### [WHAT IS BEING ASKED]
Print the lines of the listing below exactly as they appear, from the line with "Viewport: 1399px width, 717px" up to and including the line with "(x=176, y=126)".

[Dataset excerpt]
## BEGIN

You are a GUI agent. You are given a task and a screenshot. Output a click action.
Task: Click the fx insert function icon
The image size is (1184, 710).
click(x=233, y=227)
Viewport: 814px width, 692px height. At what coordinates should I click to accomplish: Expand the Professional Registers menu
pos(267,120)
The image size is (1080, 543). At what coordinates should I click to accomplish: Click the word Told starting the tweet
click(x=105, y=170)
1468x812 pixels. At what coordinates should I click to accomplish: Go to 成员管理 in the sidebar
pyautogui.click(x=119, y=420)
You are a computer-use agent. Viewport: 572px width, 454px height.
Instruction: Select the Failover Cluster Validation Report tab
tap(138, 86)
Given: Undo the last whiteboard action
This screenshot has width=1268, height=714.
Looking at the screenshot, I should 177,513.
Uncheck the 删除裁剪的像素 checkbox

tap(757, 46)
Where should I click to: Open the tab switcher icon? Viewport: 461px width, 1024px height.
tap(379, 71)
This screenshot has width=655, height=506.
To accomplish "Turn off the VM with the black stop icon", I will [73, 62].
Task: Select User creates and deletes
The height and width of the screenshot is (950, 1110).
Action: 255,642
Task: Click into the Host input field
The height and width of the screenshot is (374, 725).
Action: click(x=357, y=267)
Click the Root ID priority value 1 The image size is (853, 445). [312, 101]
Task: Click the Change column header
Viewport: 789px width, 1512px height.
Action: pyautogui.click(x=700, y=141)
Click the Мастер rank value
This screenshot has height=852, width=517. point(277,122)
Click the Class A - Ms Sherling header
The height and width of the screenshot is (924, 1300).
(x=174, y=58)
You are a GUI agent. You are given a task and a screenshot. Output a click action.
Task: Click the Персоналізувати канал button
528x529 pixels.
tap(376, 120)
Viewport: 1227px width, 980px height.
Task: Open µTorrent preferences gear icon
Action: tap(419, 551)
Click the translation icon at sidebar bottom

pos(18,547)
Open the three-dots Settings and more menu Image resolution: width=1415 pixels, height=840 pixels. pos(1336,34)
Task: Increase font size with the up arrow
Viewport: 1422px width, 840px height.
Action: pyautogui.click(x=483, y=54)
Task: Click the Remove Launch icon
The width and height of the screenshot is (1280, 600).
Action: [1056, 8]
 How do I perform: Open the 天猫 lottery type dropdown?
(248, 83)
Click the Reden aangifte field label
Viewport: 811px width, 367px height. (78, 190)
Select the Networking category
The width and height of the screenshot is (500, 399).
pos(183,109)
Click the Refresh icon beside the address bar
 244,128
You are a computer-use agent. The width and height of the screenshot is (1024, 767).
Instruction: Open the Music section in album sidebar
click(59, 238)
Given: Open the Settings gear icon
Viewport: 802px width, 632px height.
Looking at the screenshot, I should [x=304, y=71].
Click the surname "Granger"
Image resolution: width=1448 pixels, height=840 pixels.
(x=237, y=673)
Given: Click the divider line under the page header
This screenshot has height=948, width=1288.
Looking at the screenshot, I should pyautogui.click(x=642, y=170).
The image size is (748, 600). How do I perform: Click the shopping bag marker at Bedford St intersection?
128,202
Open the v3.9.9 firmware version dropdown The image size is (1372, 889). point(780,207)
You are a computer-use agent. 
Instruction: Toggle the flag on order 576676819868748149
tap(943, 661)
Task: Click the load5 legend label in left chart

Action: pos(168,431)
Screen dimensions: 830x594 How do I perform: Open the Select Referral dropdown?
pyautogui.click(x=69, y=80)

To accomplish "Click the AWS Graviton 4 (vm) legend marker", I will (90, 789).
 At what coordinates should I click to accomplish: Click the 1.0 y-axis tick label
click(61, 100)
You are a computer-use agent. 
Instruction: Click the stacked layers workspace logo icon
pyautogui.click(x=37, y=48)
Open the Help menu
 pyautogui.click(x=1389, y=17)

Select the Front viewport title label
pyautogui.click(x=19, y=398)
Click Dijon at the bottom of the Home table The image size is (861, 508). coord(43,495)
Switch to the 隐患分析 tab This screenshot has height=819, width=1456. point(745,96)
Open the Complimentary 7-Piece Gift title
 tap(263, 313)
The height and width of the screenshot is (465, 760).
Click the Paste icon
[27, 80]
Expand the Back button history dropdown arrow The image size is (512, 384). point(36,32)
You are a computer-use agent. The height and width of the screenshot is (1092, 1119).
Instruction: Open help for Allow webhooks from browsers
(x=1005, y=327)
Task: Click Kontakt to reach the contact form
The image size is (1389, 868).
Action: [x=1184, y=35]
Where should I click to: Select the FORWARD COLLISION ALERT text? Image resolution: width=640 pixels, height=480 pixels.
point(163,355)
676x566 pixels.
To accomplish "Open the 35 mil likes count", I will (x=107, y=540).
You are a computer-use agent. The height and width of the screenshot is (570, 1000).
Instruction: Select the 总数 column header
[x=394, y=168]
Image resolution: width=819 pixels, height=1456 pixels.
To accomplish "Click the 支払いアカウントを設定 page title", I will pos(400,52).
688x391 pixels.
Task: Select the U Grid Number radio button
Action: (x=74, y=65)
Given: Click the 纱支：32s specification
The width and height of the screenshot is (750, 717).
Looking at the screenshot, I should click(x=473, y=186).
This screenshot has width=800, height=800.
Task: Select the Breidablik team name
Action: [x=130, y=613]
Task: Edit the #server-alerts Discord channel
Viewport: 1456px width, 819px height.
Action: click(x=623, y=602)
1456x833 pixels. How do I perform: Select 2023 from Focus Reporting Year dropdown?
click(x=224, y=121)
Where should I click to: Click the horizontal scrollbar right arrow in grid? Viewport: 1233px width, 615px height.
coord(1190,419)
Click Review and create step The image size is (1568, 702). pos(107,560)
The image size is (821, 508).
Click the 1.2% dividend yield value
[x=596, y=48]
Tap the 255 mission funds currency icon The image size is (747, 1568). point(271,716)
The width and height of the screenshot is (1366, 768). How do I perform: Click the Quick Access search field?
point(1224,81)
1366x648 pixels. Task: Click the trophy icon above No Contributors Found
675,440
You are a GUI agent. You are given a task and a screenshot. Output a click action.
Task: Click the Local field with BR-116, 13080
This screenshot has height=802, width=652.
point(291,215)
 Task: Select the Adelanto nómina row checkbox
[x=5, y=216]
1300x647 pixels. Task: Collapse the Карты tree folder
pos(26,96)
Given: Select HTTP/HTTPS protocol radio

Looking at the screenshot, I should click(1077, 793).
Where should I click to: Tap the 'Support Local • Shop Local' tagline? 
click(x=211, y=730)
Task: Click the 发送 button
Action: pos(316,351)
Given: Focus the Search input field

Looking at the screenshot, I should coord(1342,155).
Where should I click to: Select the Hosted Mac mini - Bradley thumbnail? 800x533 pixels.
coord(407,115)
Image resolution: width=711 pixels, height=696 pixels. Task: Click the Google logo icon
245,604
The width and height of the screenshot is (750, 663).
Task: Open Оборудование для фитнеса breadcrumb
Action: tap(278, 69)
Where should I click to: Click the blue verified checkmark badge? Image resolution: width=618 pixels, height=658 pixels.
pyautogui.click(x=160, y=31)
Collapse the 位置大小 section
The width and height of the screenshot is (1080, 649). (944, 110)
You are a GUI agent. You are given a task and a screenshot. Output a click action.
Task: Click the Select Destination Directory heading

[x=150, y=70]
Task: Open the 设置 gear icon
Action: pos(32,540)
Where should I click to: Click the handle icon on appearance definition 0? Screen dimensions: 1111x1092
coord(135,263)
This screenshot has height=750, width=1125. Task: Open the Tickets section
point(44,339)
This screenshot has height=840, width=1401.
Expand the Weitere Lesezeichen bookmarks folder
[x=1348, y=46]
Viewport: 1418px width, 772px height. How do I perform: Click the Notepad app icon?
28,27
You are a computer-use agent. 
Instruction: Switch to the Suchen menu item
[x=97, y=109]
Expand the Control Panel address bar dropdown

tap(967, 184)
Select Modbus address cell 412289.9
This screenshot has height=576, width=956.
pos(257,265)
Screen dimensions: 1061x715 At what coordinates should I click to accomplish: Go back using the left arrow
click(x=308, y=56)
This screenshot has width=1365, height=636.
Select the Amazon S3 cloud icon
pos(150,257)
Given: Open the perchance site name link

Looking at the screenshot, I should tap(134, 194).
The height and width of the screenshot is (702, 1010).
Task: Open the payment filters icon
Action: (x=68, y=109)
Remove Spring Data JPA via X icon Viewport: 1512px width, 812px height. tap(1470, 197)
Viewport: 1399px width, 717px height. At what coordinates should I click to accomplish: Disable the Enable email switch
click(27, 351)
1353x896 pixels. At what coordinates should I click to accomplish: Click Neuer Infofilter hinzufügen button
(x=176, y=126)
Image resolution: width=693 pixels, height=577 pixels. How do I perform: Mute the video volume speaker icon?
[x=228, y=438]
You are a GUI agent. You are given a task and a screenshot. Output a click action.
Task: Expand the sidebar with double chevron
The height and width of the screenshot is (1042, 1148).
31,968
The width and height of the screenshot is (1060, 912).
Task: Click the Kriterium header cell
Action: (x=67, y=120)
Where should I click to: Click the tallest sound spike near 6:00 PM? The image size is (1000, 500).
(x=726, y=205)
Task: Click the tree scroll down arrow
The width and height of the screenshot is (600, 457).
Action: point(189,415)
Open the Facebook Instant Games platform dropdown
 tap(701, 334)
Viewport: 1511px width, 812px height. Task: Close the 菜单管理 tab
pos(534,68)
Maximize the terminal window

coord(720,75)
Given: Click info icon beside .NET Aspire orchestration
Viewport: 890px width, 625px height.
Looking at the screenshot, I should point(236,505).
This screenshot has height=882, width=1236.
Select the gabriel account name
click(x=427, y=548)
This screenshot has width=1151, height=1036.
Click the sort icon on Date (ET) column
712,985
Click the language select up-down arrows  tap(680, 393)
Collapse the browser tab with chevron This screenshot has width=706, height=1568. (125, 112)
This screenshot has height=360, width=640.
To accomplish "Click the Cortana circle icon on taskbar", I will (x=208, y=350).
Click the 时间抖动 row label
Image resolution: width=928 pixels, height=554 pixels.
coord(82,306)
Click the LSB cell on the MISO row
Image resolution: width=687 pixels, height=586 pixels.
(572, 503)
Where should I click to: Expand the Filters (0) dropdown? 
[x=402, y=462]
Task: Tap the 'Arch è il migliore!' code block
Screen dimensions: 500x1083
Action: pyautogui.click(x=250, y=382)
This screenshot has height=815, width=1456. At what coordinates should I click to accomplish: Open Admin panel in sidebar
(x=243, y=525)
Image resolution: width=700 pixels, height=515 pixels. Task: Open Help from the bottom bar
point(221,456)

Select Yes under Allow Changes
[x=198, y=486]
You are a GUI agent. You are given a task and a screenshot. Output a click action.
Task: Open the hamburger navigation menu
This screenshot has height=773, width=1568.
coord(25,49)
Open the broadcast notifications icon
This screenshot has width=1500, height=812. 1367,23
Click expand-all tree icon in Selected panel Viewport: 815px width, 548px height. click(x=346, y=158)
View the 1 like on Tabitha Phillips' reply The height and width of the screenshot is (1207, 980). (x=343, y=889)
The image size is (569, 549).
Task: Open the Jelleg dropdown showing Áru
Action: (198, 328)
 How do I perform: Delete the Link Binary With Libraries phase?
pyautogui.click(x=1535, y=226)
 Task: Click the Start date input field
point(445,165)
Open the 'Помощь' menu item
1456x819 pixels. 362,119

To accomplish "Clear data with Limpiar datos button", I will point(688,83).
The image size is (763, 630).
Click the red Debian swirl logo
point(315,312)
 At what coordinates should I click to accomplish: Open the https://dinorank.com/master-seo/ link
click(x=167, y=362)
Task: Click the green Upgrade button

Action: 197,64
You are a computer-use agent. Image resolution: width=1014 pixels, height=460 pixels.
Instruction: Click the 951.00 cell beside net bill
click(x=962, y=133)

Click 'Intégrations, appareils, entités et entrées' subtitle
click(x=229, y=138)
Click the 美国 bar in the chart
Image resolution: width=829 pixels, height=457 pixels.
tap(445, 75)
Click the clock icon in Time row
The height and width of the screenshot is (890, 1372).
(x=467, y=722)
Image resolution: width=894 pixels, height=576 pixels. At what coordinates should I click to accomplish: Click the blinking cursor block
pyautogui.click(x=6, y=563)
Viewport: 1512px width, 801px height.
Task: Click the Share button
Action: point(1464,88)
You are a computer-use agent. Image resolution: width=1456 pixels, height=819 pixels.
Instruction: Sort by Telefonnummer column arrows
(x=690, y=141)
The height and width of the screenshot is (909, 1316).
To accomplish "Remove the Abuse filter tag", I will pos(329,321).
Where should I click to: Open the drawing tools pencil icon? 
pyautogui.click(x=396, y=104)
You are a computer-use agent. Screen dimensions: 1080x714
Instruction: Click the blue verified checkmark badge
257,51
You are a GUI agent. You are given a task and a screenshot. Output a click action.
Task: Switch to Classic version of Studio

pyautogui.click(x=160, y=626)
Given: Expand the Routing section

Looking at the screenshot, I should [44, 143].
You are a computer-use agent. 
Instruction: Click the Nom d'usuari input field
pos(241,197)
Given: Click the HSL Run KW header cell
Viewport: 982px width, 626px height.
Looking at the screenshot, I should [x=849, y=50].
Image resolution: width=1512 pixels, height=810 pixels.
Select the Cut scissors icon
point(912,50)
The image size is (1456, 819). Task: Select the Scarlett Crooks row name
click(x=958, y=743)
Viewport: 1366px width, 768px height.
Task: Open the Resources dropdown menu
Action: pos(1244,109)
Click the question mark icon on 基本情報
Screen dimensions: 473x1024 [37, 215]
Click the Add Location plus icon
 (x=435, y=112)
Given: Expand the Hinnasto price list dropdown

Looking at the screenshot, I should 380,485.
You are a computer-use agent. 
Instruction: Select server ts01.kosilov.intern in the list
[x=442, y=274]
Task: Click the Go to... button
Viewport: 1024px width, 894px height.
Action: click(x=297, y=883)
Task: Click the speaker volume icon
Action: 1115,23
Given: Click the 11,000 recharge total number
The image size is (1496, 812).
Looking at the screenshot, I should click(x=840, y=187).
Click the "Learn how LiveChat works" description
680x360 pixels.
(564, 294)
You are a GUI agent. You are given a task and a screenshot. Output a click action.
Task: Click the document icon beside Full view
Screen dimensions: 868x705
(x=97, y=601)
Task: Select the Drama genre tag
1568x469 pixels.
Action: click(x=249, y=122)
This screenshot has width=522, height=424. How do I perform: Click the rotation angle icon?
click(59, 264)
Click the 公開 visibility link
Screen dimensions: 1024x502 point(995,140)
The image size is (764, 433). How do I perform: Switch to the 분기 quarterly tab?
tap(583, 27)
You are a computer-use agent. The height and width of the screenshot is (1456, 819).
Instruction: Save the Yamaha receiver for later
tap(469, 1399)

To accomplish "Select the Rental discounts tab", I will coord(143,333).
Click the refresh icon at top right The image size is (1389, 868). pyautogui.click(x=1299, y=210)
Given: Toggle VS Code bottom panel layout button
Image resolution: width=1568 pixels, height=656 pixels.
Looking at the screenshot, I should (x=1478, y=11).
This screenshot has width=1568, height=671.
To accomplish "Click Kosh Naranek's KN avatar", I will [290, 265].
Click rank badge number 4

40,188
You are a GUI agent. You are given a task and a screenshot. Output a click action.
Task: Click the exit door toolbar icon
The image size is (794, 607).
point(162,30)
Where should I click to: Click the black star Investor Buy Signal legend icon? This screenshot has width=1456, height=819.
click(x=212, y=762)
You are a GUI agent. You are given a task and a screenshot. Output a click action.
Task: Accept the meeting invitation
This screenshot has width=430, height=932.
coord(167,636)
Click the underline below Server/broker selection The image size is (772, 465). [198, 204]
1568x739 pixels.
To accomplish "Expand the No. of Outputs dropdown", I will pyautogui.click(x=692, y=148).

## END

### [EXPECTED ANSWER]
Viewport: 1399px width, 717px height. At what coordinates should I click to accomplish: Disable the Enable email switch
click(27, 351)
1353x896 pixels. At what coordinates should I click to accomplish: Click Neuer Infofilter hinzufügen button
(x=176, y=126)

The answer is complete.